Surgical pearls for success
I recommend that one is gentle when performing the goniotomy. We surgeons can be quite used to pushing and hugging the canal as we cut along the TM. With the TrabEx+, it is not necessary, as the tip is so sharp the aspirating function pulls the tissue up as you move along.
It is not a case of “scooping up” the meshwork; it just “floats” into the tip. If any resistance or turning of the device is felt, then the surgeon may have gone too far posteriorly and is hitting the outer wall of Schlemm’s canal (Figure 2).
Regarding patient selection criteria, I do not do any kind of goniotomy on patients on blood thinners. Aspirin at a dosage of 81 mg is fine, but if the patient is on a prescribed anticoagulant, I do not perform the procedure.

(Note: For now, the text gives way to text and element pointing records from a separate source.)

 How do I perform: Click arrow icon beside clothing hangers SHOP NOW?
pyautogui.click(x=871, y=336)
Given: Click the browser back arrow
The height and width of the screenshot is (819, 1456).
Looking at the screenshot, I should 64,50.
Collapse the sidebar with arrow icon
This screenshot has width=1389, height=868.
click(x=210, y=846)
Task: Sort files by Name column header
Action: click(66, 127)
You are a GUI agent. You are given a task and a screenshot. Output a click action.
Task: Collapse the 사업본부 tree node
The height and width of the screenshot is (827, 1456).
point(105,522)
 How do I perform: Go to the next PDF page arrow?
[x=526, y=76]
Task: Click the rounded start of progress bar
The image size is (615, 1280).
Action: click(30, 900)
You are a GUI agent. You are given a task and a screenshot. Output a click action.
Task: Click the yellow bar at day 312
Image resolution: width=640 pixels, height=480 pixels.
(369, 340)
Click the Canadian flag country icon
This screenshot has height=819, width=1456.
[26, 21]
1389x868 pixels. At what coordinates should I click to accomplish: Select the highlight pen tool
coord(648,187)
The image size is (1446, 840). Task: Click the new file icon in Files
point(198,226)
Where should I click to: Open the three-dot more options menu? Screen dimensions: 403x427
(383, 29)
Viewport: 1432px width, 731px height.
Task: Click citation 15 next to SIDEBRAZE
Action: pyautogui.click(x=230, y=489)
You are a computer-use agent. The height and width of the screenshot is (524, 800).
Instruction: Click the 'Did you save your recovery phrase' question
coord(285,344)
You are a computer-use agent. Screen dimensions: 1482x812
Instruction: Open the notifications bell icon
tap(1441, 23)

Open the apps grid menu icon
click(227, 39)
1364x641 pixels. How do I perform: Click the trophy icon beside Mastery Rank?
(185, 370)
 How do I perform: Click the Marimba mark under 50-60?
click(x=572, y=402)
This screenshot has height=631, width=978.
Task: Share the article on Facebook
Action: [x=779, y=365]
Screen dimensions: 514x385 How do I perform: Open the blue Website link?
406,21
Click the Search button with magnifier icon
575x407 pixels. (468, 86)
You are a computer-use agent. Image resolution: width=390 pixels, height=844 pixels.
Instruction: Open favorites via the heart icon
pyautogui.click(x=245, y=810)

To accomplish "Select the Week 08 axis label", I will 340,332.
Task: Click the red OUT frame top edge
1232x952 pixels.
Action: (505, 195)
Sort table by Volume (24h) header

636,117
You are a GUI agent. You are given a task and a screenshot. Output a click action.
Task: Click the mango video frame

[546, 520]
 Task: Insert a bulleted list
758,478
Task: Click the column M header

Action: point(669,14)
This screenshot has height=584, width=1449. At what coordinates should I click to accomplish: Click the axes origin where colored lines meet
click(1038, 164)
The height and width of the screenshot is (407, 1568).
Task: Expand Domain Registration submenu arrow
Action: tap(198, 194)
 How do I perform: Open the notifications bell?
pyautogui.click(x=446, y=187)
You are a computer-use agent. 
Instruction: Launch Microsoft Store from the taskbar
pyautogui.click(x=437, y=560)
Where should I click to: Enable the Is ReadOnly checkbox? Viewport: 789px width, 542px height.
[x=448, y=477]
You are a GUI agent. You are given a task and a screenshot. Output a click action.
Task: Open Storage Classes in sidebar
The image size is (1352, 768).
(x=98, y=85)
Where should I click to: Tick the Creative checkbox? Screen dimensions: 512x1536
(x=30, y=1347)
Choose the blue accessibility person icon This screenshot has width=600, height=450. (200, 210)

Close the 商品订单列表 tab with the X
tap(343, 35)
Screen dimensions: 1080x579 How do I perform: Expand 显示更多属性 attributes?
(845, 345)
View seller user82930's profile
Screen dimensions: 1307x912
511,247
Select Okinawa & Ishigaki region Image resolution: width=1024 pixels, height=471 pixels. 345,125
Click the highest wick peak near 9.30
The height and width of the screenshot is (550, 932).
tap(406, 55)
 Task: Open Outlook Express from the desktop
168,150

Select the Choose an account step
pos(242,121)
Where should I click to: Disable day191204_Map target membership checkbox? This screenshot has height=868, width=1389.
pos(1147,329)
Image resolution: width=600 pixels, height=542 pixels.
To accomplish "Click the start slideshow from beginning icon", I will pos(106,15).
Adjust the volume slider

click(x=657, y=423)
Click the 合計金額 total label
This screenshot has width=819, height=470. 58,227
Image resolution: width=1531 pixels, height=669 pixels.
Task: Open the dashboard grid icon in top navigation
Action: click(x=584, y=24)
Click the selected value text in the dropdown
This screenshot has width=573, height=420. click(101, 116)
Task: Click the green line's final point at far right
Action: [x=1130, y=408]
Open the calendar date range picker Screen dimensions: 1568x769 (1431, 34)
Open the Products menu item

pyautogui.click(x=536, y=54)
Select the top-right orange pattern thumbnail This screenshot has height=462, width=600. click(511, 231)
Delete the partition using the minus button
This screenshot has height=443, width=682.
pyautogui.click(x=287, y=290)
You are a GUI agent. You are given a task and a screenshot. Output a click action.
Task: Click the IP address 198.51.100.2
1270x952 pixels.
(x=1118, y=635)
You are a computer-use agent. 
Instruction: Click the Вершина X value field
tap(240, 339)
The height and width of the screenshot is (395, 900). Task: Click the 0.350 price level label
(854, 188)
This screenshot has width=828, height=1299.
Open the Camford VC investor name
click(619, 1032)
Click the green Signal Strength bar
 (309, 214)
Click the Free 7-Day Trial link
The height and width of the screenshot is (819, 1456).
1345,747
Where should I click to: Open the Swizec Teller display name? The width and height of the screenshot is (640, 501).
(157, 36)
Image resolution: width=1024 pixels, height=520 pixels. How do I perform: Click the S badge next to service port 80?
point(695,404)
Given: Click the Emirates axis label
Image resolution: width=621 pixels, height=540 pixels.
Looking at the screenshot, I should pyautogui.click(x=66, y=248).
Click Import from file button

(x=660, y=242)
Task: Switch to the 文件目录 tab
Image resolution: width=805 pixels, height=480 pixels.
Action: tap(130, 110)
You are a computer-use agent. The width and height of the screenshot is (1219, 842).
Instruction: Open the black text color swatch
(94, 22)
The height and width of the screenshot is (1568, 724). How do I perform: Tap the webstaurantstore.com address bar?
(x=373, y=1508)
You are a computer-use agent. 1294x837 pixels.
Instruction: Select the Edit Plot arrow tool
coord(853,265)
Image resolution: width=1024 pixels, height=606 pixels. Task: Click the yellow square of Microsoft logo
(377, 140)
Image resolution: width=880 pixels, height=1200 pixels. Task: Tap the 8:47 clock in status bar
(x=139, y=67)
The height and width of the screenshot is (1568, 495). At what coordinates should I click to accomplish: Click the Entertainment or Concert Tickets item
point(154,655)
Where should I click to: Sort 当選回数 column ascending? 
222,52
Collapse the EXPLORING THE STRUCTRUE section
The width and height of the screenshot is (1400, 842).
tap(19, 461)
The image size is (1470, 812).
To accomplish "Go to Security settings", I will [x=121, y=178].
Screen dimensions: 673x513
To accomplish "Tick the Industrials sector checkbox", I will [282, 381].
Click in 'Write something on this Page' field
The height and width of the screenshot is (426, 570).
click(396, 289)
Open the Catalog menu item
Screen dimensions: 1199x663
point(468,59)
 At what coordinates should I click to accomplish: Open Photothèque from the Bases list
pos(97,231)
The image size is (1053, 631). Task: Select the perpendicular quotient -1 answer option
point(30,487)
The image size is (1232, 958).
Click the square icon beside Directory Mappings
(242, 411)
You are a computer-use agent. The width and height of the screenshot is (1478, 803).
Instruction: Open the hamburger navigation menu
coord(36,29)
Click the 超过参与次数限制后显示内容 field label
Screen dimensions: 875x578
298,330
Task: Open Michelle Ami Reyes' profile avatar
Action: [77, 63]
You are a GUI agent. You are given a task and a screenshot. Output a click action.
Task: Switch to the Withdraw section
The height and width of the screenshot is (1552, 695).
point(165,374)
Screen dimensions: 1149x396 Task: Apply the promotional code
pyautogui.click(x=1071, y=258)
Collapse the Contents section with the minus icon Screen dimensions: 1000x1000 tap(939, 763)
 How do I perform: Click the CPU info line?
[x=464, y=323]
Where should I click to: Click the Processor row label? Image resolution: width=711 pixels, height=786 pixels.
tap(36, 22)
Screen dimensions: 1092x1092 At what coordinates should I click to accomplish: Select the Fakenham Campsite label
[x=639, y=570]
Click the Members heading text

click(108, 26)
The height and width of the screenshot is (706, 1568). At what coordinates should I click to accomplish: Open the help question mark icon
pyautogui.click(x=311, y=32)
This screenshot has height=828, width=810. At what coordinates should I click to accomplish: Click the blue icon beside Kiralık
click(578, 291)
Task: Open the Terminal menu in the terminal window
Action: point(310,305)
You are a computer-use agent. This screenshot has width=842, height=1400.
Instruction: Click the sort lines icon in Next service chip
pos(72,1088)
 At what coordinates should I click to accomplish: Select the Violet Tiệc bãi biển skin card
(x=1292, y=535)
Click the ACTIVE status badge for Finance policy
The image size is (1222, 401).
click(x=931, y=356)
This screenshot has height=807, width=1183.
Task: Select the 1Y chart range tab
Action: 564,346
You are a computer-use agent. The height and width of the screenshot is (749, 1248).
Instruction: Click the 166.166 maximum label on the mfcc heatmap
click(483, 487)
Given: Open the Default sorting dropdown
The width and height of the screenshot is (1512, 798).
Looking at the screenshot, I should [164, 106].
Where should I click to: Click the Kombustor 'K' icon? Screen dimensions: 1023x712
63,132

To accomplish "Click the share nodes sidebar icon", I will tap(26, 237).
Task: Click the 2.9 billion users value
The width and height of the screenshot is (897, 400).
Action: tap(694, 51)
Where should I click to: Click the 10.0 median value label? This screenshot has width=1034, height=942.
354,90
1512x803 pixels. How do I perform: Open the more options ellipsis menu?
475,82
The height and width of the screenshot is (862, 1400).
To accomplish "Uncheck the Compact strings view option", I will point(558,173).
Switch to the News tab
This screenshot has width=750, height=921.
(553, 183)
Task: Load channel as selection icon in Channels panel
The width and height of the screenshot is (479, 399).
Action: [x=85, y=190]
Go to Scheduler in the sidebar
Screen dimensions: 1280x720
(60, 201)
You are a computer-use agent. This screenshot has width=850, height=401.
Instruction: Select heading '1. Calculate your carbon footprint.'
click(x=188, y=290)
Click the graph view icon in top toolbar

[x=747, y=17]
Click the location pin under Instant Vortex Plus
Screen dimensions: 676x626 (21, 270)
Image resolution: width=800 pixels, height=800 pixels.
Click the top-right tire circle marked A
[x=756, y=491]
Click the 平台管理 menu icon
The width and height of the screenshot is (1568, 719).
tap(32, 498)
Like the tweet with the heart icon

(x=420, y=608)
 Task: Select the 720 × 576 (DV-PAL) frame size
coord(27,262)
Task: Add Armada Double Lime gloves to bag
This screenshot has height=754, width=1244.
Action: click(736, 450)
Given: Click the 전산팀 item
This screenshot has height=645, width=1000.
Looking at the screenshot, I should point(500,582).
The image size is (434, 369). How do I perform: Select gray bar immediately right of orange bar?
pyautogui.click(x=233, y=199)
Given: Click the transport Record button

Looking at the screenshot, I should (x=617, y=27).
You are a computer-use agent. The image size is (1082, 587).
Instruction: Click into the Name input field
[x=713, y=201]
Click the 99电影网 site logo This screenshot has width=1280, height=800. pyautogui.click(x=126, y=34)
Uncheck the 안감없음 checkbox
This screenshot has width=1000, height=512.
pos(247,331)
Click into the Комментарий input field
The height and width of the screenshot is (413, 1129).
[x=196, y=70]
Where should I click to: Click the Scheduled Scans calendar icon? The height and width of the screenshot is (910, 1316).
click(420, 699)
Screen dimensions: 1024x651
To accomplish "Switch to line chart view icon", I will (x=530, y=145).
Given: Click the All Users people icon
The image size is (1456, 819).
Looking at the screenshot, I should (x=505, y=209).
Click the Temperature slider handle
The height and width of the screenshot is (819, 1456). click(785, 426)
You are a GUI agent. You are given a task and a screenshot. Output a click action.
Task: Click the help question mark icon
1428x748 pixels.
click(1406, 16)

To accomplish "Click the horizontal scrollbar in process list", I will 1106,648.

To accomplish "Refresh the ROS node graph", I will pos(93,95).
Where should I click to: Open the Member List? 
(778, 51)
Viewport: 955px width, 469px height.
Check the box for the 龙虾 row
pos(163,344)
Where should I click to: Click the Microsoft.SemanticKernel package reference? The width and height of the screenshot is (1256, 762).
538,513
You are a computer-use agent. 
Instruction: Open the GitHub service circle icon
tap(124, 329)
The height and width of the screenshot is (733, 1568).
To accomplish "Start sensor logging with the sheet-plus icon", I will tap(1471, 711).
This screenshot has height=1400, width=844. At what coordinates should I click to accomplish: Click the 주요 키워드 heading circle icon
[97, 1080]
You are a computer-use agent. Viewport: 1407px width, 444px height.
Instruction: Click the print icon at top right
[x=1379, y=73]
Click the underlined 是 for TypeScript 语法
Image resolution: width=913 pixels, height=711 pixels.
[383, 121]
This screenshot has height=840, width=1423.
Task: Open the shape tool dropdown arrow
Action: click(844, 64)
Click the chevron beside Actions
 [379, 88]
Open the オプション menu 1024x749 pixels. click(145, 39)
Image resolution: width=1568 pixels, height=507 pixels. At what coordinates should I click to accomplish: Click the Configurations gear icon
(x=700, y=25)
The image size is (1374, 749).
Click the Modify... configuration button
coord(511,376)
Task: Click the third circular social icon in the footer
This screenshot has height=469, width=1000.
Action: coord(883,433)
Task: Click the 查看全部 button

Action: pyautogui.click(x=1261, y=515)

MIGS is evolving rapidly, and when considering what is best for patients in terms of safety profiles and efficacy, it is not sufficient to continue using the same traditional stents and tube shunts procedures for lowering IOP. The beauty of the TrabEx+ is that it is a decades-old concept that uses cutting-edge technology. It blends the best of a proven safety record and a novel way of performing goniotomy.
If one has struggled with hyphaemas before, then this is the device to try. With its good technique, visibility and great outcomes, it has one of the easiest learning curves of any of the MIGS devices. Let this be your introduction into the extended world of MIGS.